• [Problème posé 1]: Transcrivez mot pour mot le passage de l'extrait sur Marguerite Duras qui commence par « horreur. C’est » et se poursuit jusqu'à « est ça qui est beau. ».

• [Extrait du document]:

——

H. Cixous : C’est ta sensibilité qui perçoit ça, je le perçois comme

horreur. C’est peut-être parce que je me sens profondément menacée par les textes de Marguerite Duras. « Je ne veux pas de ça », me dis-je. Je ne veux pas qu’il y ait des gens comme ça. Pour moi, ce qui est marqué là, c’est l’impuissance. Une impuissance qui n’est rachetée – bien qu’il ne s’agisse pas de rachat –, qui ne m’est rendue, personnellement, tolérable que parce qu’elle est humble, qu’elle déploie en même temps une quantité d’amour extraordinaire. C’est ça qui est beau.

Tout à l’heure, tu disais : le mot « échange » n’est pas bon, c’est vrai. C’est que, dans la pauvreté de la langue aussi, ils se touchent. Qui ? Ils ? Ces êtres humains, ces errants qui, à travers une terre très vaste, se touchent. Se caressent, s’effleurent. C’est bouleversant. Ce que j’aime chez elle, c’est que ce rapport de tact existe tout le temps.

Voilà ce que je vois dans India Song. Anne-Marie Stretter, je crois me rappeler qu’elle jouait du piano quand elle était jeune, enfin qu’elle faisait de la musique. Et puis elle n’en fait plus et, en même temps, elle est entourée par ces hommes, je ne sais plus combien il y en a. Enfin, ils sont plusieurs. Et tous s’engouffrent en elle qui n’est pas un gouffre mortel parce qu’elle ne veut pas de mal, parce qu’elle ne prend pas. Et, en même temps, sans appeler, elle appelle, parce qu’elle est justement celle qui a renoncé à tout, alors qu’eux n’ont pas encore renoncé à tout puisqu’ils veulent : elle, ils tiennent à elle et elle ne tient à rien. Et par elle, ils touchent au rien. Ce que je veux dire, en quoi c’est ouvert, ce qui passe et qu’est-ce que cela signifie, c’est qu’elle est quelqu’un qui ne fait plus de musique, c’est-à-dire qui ne se donne plus à elle-même ce que la musique te donne, qui ne se donne plus le plaisir de la musique, qui ne se donne plus la voix. Elle a fait silence, et, parce qu’elle a fait silence, elle est quelqu’un qui arrive à écouter les autres. Il y a en elle l’espace, l’ouverture qui fait qu’elle peut entendre les autres, soit se taire, soit hurler, comme le vice-consul qui hurle. Il y en a qui hurlent, il y en a qui ne disent rien. Elle entend la parole, elle entend le désir des autres, elle entend le malheur des autres. Et c’est ça, finalement, sa force d’amour.

Elle a une écoute (évidemment pas l’écoute de la psychanalyse, pas l’écoute qui fait mur et qui te renvoie et tu t’entends. On ne t’écoute pas, tu t’entends. Je dis peut-être une chose fausse).

——

• [Entrées fournies]:
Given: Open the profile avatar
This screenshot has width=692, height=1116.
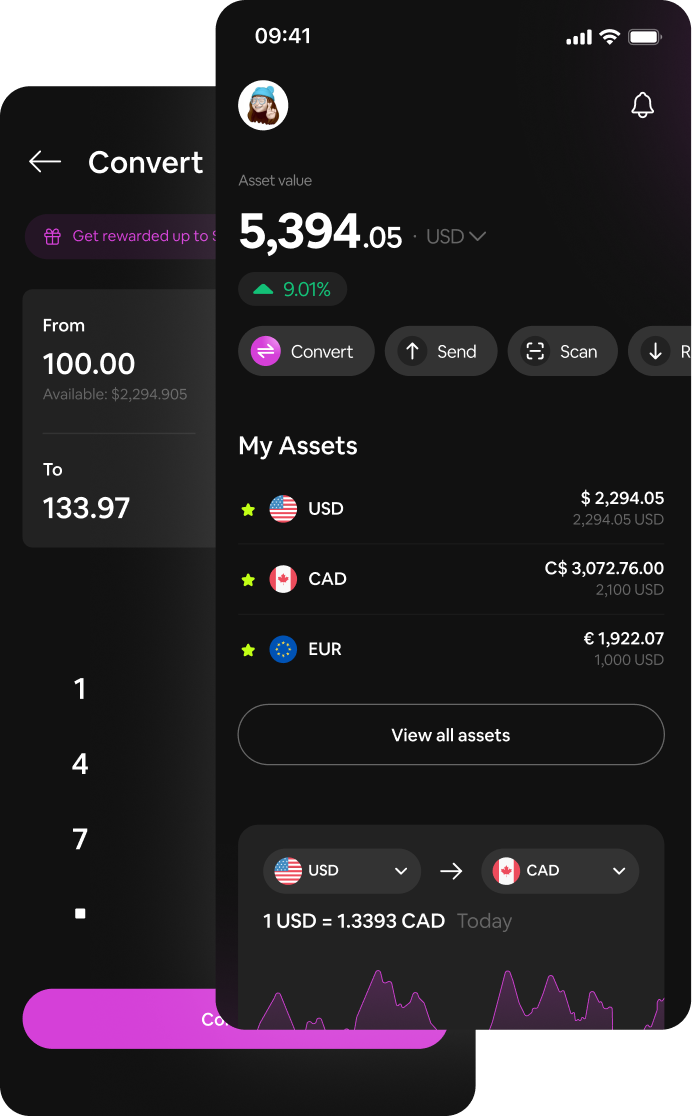Looking at the screenshot, I should tap(263, 105).
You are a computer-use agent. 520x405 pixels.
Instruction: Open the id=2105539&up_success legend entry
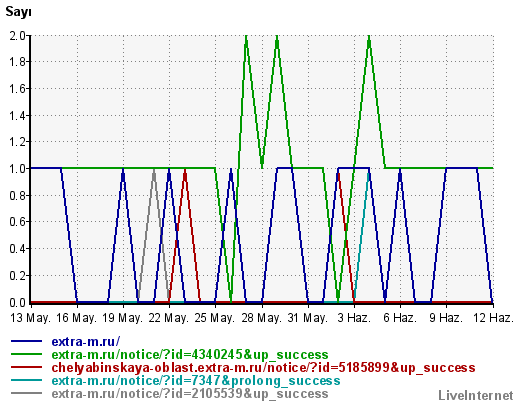tap(190, 393)
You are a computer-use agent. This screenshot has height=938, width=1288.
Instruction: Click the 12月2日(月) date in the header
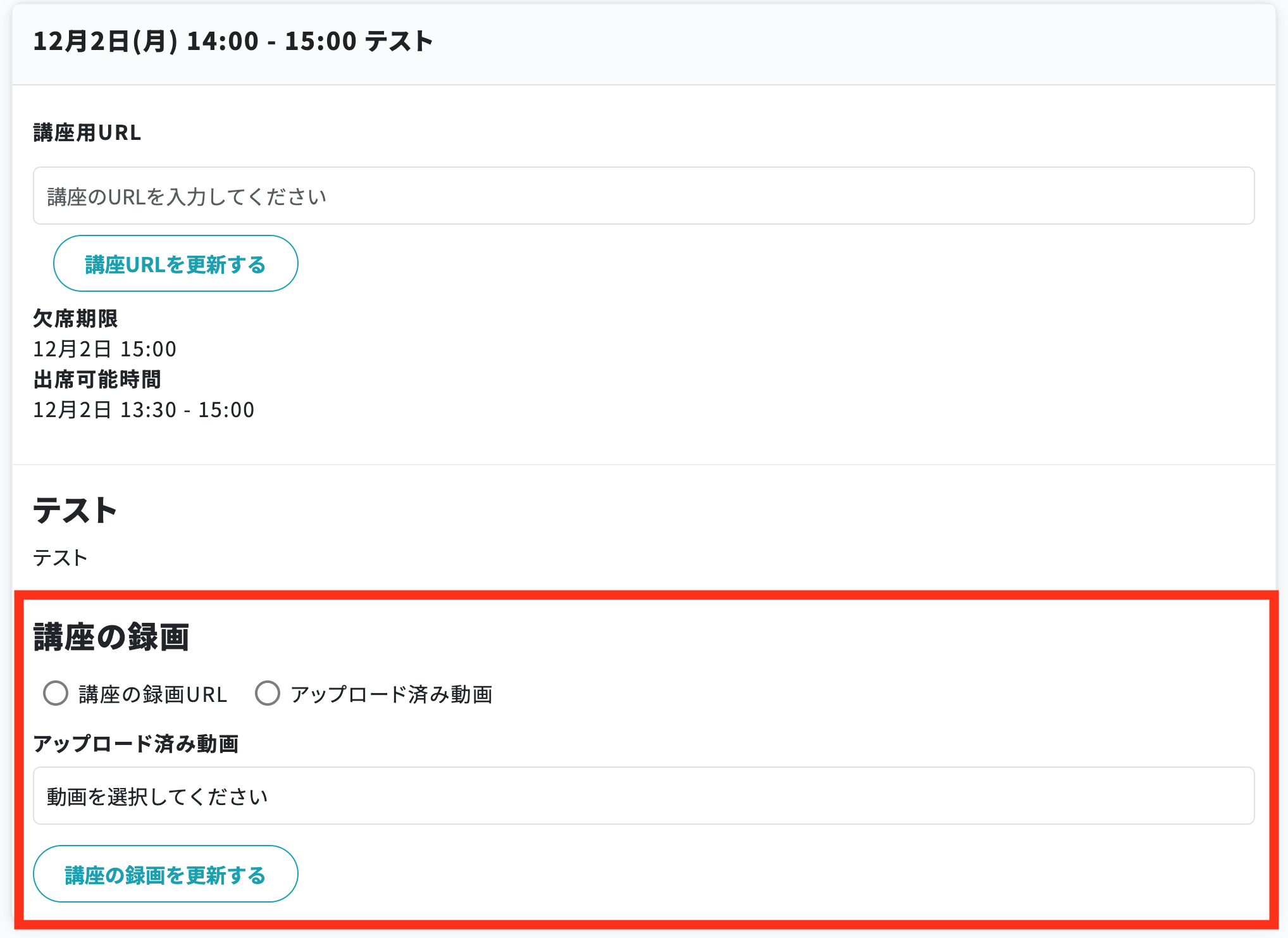105,42
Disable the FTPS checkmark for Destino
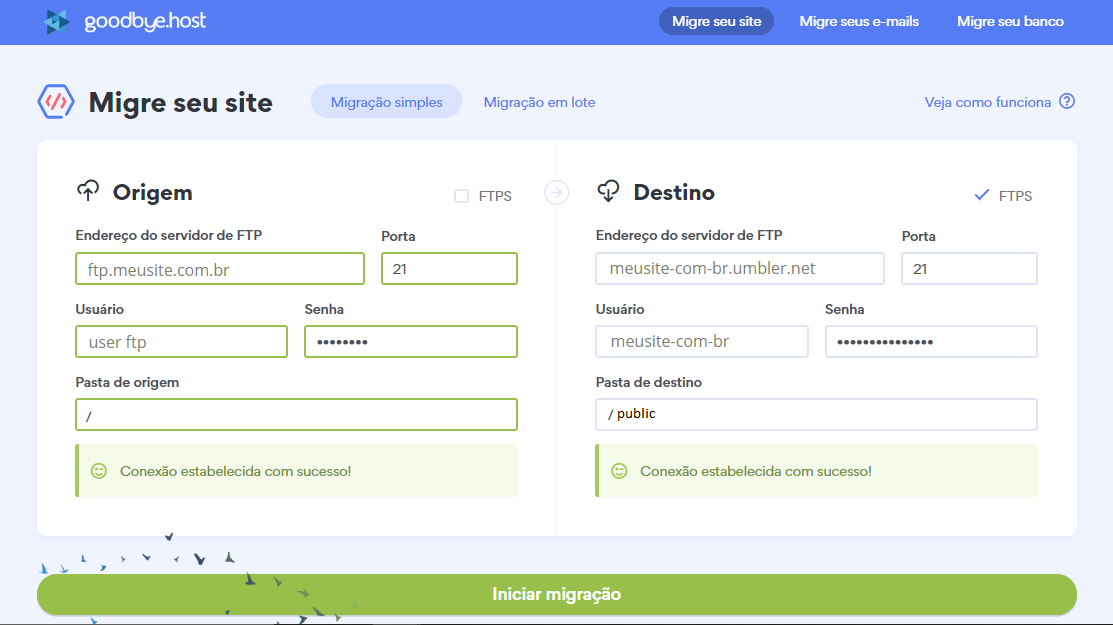The height and width of the screenshot is (625, 1113). point(981,196)
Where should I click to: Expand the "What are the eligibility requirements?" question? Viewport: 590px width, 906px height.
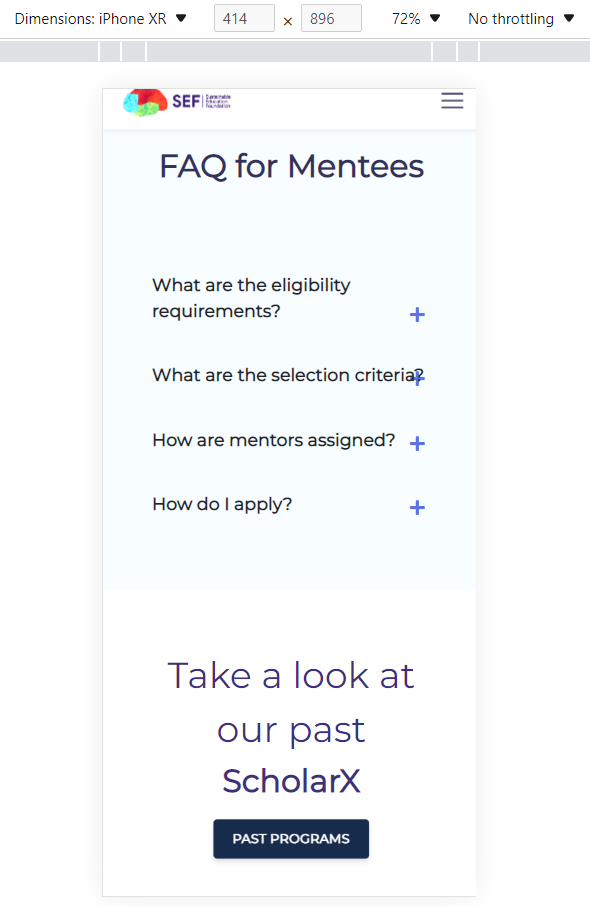tap(417, 314)
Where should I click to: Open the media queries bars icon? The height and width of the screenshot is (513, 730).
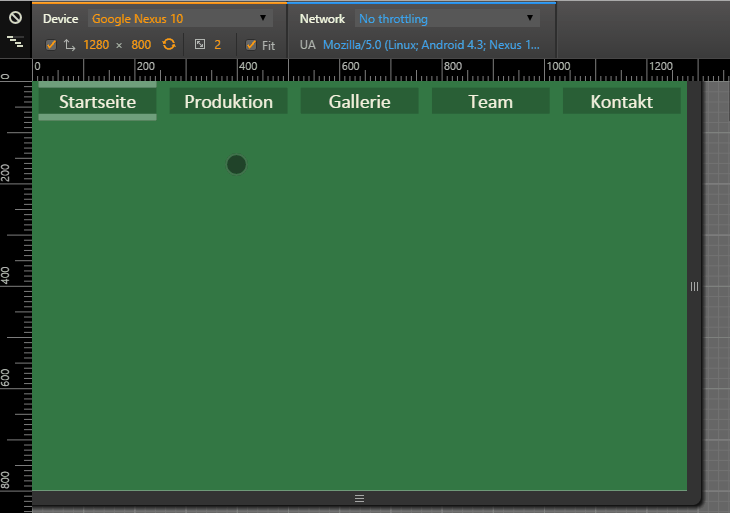15,42
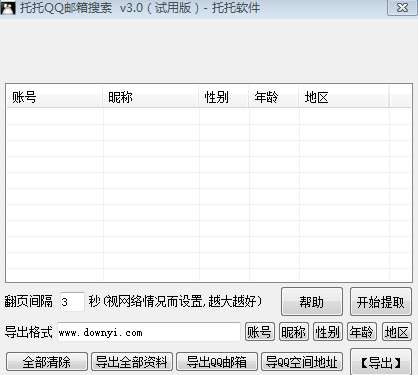Close the 托托QQ邮箱搜索 window

pos(402,7)
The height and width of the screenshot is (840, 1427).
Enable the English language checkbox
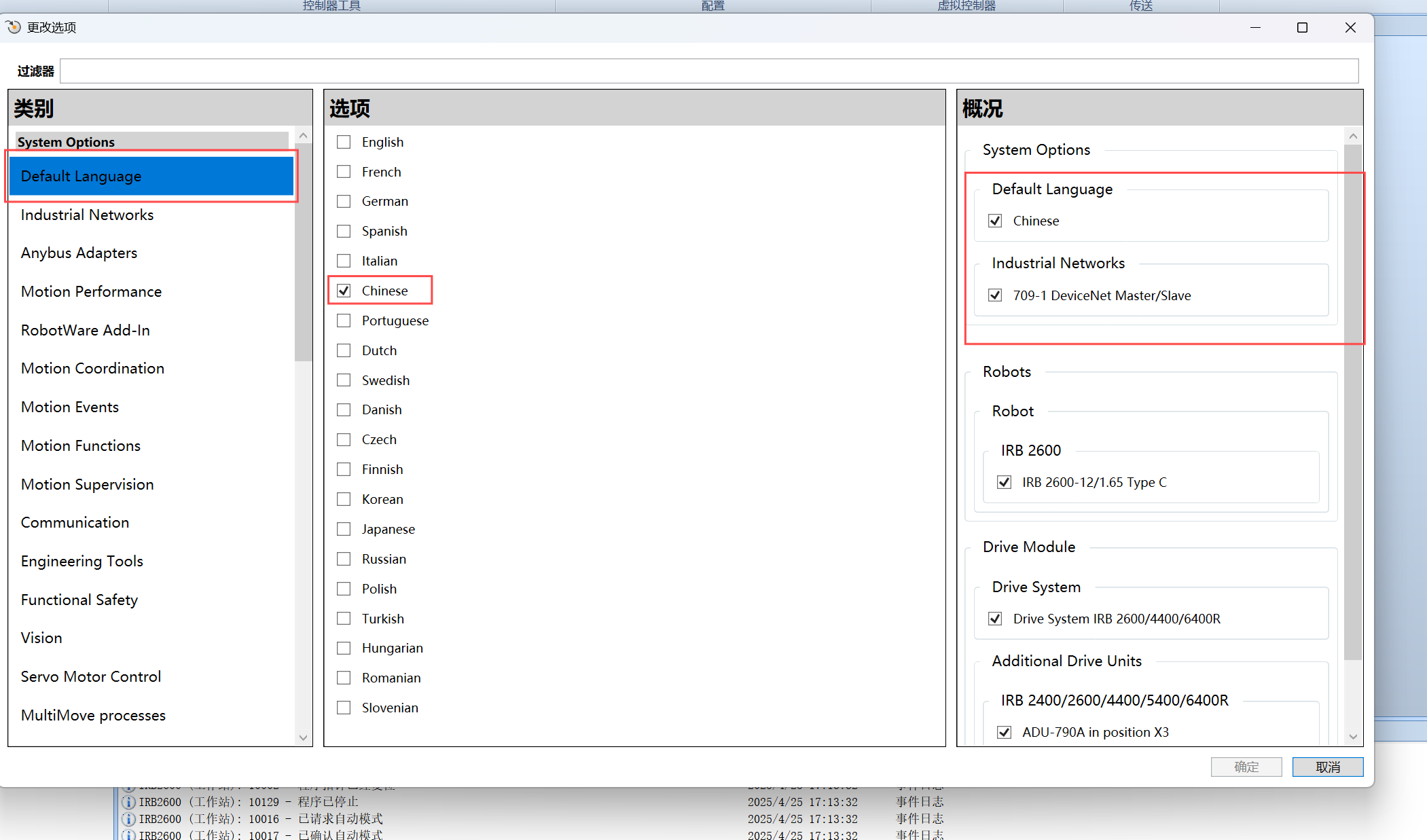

——

• [Problème posé 2]: Dans les entrées, mettez sous forme de liste numérotée uniquement les lignes allant de celle qui contient « You are a computer-use agent. 520x405 pixels. » jusqu'à celle qui contient « The height and width of the screenshot is (625, 1113). », ces deux lignes comprises, en omettant les lignes vides. Laissez les images de côté dans votre réponse, s'il vous plaît.

• [Réponse attendue 1]:
horreur. C’est peut-être parce que je me sens profondément menacée par les textes de Marguerite Duras. « Je ne veux pas de ça », me dis-je. Je ne veux pas qu’il y ait des gens comme ça. Pour moi, ce qui est marqué là, c’est l’impuissance. Une impuissance qui n’est rachetée – bien qu’il ne s’agisse pas de rachat –, qui ne m’est rendue, personnellement, tolérable que parce qu’elle est humble, qu’elle déploie en même temps une quantité d’amour extraordinaire. C’est ça qui est beau.

• [Réponse attendue 2]:
1. You are a computer-use agent. 520x405 pixels.
2. Instruction: Open the id=2105539&up_success legend entry
3. tap(190, 393)
4. You are a computer-use agent. This screenshot has height=938, width=1288.
5. Instruction: Click the 12月2日(月) date in the header
6. 105,42
7. Disable the FTPS checkmark for Destino
8. The height and width of the screenshot is (625, 1113). point(981,196)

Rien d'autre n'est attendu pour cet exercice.